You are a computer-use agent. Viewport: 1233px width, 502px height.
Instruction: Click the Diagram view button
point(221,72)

--- --- ---

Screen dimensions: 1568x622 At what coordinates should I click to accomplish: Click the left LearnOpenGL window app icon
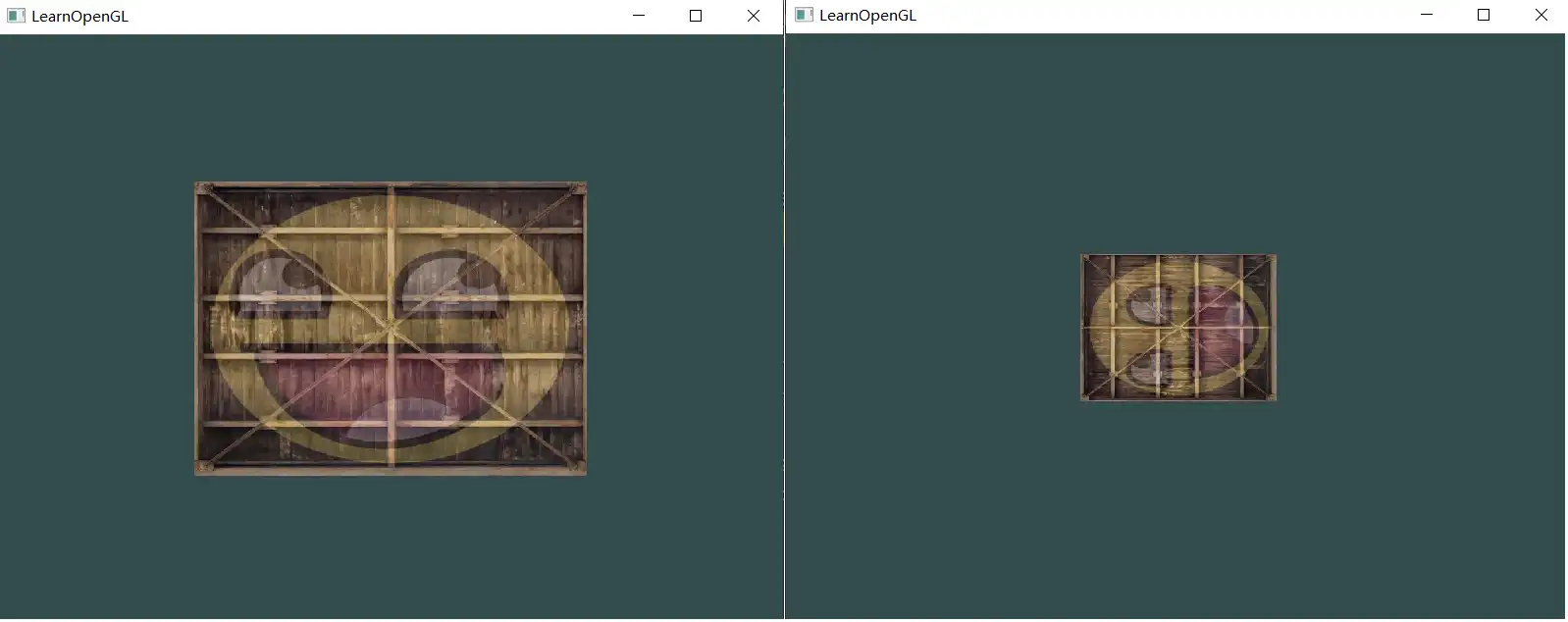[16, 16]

--- --- ---

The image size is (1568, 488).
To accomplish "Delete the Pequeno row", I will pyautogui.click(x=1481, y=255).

--- --- ---

What is expected: Copy the material starting at the line containing "You are a computer-use" and ending after the line containing "point(221,72)", keeping every character the same.

Exercise result:
You are a computer-use agent. Viewport: 1233px width, 502px height.
Instruction: Click the Diagram view button
point(221,72)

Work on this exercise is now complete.